• _Stated exercise_: Copy the following rows verbatim, in full and without any changes.

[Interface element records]
***
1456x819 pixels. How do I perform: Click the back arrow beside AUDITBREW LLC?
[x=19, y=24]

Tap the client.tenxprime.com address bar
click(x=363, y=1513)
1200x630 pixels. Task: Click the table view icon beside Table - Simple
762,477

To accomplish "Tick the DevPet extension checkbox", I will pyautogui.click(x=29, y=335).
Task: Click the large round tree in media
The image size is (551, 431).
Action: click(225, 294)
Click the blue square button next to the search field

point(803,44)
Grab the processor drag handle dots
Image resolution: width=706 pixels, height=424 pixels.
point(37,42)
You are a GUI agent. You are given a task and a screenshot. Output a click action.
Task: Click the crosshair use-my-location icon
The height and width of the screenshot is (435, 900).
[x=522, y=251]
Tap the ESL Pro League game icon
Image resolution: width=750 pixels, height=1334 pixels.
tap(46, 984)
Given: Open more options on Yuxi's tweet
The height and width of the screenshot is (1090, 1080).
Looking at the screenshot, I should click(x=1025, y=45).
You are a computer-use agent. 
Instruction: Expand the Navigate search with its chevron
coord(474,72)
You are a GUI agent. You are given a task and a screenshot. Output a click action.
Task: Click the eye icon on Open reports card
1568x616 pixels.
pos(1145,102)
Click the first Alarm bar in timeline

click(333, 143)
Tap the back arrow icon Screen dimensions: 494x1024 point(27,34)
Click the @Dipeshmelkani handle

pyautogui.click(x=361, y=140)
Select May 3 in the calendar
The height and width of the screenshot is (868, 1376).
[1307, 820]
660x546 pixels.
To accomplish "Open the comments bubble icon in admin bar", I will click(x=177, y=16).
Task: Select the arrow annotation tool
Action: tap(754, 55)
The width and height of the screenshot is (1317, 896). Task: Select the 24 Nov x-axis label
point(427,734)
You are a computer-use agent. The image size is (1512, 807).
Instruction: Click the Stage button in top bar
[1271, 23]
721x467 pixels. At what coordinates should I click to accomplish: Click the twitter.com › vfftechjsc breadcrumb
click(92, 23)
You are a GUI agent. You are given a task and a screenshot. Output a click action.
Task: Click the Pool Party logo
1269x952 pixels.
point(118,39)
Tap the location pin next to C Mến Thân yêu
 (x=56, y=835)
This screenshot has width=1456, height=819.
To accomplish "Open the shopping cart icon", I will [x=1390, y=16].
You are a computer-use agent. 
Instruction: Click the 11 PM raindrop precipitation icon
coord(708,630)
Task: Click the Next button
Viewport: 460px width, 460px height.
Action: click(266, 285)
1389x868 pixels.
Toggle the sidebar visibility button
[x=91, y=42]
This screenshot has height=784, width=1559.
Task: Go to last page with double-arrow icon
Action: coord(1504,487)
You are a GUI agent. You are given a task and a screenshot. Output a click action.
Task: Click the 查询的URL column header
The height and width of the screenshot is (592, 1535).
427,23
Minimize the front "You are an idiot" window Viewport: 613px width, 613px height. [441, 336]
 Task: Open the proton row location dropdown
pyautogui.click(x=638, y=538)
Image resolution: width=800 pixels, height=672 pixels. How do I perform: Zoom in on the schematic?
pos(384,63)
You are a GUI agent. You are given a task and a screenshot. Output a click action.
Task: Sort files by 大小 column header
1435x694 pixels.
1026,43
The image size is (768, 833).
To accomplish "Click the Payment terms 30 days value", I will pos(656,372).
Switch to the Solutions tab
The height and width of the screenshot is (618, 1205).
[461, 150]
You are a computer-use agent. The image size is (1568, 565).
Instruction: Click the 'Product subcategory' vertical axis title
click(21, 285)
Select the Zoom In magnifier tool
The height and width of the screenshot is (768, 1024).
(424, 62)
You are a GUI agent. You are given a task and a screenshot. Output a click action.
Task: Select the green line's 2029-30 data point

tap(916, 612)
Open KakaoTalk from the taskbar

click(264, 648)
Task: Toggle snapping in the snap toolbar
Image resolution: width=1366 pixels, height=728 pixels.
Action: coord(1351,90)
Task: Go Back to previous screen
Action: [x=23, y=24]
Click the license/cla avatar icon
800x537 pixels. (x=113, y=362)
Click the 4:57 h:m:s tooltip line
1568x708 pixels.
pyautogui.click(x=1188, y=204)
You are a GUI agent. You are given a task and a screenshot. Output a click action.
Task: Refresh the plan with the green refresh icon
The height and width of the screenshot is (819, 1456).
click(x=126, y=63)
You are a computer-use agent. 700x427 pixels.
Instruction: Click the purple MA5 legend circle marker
***
• _Written solution_:
1456x819 pixels. How do I perform: Click the back arrow beside AUDITBREW LLC?
[x=19, y=24]

Tap the client.tenxprime.com address bar
click(x=363, y=1513)
1200x630 pixels. Task: Click the table view icon beside Table - Simple
762,477

To accomplish "Tick the DevPet extension checkbox", I will pyautogui.click(x=29, y=335).
Task: Click the large round tree in media
The image size is (551, 431).
Action: click(225, 294)
Click the blue square button next to the search field

point(803,44)
Grab the processor drag handle dots
Image resolution: width=706 pixels, height=424 pixels.
point(37,42)
You are a GUI agent. You are given a task and a screenshot. Output a click action.
Task: Click the crosshair use-my-location icon
The height and width of the screenshot is (435, 900).
[x=522, y=251]
Tap the ESL Pro League game icon
Image resolution: width=750 pixels, height=1334 pixels.
tap(46, 984)
Given: Open more options on Yuxi's tweet
The height and width of the screenshot is (1090, 1080).
Looking at the screenshot, I should click(x=1025, y=45).
You are a computer-use agent. 
Instruction: Expand the Navigate search with its chevron
coord(474,72)
You are a GUI agent. You are given a task and a screenshot. Output a click action.
Task: Click the eye icon on Open reports card
1568x616 pixels.
pos(1145,102)
Click the first Alarm bar in timeline

click(333, 143)
Tap the back arrow icon Screen dimensions: 494x1024 point(27,34)
Click the @Dipeshmelkani handle

pyautogui.click(x=361, y=140)
Select May 3 in the calendar
The height and width of the screenshot is (868, 1376).
[1307, 820]
660x546 pixels.
To accomplish "Open the comments bubble icon in admin bar", I will click(x=177, y=16).
Task: Select the arrow annotation tool
Action: tap(754, 55)
The width and height of the screenshot is (1317, 896). Task: Select the 24 Nov x-axis label
point(427,734)
You are a computer-use agent. The image size is (1512, 807).
Instruction: Click the Stage button in top bar
[1271, 23]
721x467 pixels. At what coordinates should I click to accomplish: Click the twitter.com › vfftechjsc breadcrumb
click(92, 23)
You are a GUI agent. You are given a task and a screenshot. Output a click action.
Task: Click the Pool Party logo
1269x952 pixels.
point(118,39)
Tap the location pin next to C Mến Thân yêu
 (x=56, y=835)
This screenshot has width=1456, height=819.
To accomplish "Open the shopping cart icon", I will [x=1390, y=16].
You are a computer-use agent. 
Instruction: Click the 11 PM raindrop precipitation icon
coord(708,630)
Task: Click the Next button
Viewport: 460px width, 460px height.
Action: click(266, 285)
1389x868 pixels.
Toggle the sidebar visibility button
[x=91, y=42]
This screenshot has height=784, width=1559.
Task: Go to last page with double-arrow icon
Action: coord(1504,487)
You are a GUI agent. You are given a task and a screenshot. Output a click action.
Task: Click the 查询的URL column header
The height and width of the screenshot is (592, 1535).
427,23
Minimize the front "You are an idiot" window Viewport: 613px width, 613px height. [441, 336]
 Task: Open the proton row location dropdown
pyautogui.click(x=638, y=538)
Image resolution: width=800 pixels, height=672 pixels. How do I perform: Zoom in on the schematic?
pos(384,63)
You are a GUI agent. You are given a task and a screenshot. Output a click action.
Task: Sort files by 大小 column header
1435x694 pixels.
1026,43
The image size is (768, 833).
To accomplish "Click the Payment terms 30 days value", I will pos(656,372).
Switch to the Solutions tab
The height and width of the screenshot is (618, 1205).
[461, 150]
You are a computer-use agent. The image size is (1568, 565).
Instruction: Click the 'Product subcategory' vertical axis title
click(21, 285)
Select the Zoom In magnifier tool
The height and width of the screenshot is (768, 1024).
(424, 62)
You are a GUI agent. You are given a task and a screenshot. Output a click action.
Task: Select the green line's 2029-30 data point

tap(916, 612)
Open KakaoTalk from the taskbar

click(264, 648)
Task: Toggle snapping in the snap toolbar
Image resolution: width=1366 pixels, height=728 pixels.
Action: coord(1351,90)
Task: Go Back to previous screen
Action: [x=23, y=24]
Click the license/cla avatar icon
800x537 pixels. (x=113, y=362)
Click the 4:57 h:m:s tooltip line
1568x708 pixels.
pyautogui.click(x=1188, y=204)
You are a GUI agent. You are given a task and a screenshot. Output a click action.
Task: Refresh the plan with the green refresh icon
The height and width of the screenshot is (819, 1456).
click(x=126, y=63)
You are a computer-use agent. 700x427 pixels.
Instruction: Click the purple MA5 legend circle marker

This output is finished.